After the countless aliases Daniel Dumile has dropped on us since his comeback debut as MF Doom, "Operation Doomsday", the metal fingered villain has returned with "MM.. Food?" -- the proper follow-up to his debut from 1999. On the surface, this seems like a your average high quality Doom release, but it's really quite different than his horror movie alter ego, King Geedorah, or his other super villain monikers, Madvillain and Viktor Vaughn. Overall, it's a lot more fun and lighthearted than it's predecessors. Food references, a platter full of samples and a ton of well-picked clips from Fantastic Four read-along records keeps the mix fresh and boisterous. The man behind the mask is responsible for all of the enthralling production (aside from the Madlib-produced "Madvillainy" extra "One Beer"). Here we see MF Doom spitting far more rhymes than past efforts (unlike his two featured tracks on King Geedorah's "Take Me To Your Leader"). As usual, Doom doesn't disappoint.

> **Work to do**:
**1.** In the album review, who produced the track "One Beer"?
**2.** Continue the album review from where it stops, adding a few sentences in the same voice.

> **Material supplied**:
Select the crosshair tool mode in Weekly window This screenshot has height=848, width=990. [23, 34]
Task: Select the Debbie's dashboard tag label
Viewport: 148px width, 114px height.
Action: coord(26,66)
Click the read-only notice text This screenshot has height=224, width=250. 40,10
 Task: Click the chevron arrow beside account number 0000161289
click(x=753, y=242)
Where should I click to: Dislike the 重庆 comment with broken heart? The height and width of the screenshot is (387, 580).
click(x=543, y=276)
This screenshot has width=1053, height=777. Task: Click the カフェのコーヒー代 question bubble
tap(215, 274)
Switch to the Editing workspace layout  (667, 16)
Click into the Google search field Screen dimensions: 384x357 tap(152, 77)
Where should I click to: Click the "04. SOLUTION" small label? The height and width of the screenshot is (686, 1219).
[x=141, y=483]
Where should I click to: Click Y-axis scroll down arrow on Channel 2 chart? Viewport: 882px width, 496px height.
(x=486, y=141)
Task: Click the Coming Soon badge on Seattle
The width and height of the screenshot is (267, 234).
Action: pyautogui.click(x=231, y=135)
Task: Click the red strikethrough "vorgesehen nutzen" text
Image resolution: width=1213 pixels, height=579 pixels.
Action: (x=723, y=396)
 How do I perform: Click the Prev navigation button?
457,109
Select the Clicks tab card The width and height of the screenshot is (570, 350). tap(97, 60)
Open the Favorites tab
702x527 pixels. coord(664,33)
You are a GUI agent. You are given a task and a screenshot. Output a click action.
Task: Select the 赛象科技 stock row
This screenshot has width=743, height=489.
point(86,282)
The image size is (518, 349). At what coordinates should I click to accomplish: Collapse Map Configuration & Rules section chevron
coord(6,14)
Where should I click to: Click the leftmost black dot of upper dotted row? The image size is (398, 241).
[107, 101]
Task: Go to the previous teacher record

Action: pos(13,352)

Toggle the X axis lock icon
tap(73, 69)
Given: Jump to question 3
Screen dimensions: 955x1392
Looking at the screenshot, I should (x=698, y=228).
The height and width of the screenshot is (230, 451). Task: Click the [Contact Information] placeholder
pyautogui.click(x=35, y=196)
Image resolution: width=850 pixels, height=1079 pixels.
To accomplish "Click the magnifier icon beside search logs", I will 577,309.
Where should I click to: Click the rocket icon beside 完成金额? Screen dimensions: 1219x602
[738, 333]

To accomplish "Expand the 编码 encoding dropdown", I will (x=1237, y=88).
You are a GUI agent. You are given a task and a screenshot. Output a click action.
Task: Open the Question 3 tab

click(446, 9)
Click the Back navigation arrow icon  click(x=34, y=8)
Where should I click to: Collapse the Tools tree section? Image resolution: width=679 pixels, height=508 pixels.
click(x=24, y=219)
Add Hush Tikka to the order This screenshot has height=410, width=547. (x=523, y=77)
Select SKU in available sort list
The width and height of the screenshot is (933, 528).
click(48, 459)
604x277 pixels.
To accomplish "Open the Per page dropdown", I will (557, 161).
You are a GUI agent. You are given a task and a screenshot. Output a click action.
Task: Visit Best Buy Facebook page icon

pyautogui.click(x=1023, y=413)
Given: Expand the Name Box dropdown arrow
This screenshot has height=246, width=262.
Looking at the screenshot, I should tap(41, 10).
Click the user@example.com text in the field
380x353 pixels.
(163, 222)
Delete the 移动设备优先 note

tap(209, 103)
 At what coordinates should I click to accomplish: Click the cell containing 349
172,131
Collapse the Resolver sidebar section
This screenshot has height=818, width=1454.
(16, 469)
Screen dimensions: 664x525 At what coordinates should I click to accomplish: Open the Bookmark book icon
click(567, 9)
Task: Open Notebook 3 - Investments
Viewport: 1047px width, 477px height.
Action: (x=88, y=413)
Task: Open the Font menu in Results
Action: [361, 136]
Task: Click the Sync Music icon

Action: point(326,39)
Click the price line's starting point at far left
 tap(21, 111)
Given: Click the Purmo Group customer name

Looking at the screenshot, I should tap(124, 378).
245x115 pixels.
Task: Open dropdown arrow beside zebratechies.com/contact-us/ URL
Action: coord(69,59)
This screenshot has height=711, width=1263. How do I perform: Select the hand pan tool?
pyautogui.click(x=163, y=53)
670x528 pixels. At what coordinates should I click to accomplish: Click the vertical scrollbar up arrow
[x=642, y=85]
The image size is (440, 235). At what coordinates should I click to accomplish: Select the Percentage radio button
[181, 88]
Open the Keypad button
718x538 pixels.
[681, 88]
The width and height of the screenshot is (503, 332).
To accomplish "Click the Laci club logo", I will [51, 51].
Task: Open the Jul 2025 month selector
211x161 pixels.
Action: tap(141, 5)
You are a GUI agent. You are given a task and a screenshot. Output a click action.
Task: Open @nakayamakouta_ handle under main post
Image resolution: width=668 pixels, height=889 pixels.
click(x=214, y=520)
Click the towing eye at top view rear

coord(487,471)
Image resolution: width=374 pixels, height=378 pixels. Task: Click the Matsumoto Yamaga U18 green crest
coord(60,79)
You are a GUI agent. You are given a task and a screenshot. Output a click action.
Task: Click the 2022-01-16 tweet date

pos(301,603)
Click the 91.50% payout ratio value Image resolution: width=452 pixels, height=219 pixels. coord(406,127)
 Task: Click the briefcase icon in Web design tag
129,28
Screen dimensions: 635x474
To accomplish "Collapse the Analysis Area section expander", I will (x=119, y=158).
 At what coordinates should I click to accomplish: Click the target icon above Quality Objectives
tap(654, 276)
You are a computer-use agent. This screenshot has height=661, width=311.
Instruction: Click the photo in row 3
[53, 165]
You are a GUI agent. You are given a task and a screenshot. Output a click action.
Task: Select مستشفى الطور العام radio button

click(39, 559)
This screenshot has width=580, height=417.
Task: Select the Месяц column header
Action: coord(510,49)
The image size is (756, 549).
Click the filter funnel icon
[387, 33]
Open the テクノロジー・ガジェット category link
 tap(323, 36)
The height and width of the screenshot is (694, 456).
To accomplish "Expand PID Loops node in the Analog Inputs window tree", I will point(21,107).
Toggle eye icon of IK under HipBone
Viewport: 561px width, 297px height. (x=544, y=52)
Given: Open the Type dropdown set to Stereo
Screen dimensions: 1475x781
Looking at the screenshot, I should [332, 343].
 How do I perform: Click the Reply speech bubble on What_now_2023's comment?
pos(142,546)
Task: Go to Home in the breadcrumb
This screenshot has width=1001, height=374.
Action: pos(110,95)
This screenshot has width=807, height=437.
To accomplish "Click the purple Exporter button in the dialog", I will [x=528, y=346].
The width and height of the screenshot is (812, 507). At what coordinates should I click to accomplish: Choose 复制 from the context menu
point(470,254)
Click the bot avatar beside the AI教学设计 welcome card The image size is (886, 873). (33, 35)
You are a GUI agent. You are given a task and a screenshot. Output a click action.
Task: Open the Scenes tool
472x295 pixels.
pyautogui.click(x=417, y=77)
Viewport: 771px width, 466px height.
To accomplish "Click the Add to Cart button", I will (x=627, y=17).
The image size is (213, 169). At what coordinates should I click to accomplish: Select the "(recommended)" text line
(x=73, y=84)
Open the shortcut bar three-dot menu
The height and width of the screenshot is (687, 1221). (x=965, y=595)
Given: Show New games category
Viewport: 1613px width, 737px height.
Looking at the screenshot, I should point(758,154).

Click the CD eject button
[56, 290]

> **Solved tasks**:
**1.** Madlib.

**2.**
There are a lot of people complaining about the 4-track dump of samples and instrumentals right in the middle of the album; some claiming that it's unplayable from front to back [...]. I for one think it's a quality jaunt of production that makes the record stronger; thus proving Dooms impeccable skills behind the boards. The standouts include "Hoe Cakes", "Potholderz", the Madlib-produced "One Beer", the Whodini-sampling of "Deep Fried Frenz", "Fig Leaf Bi-Carbonate", and "Rapp Snitch Knishes" featuring Mr. Fantastik.

All in all, "MM.. Food?" is definitely one of the most cohesive albums Doom has ever released, which will continue to reaffirm his status as one of hip-hop's most important figures.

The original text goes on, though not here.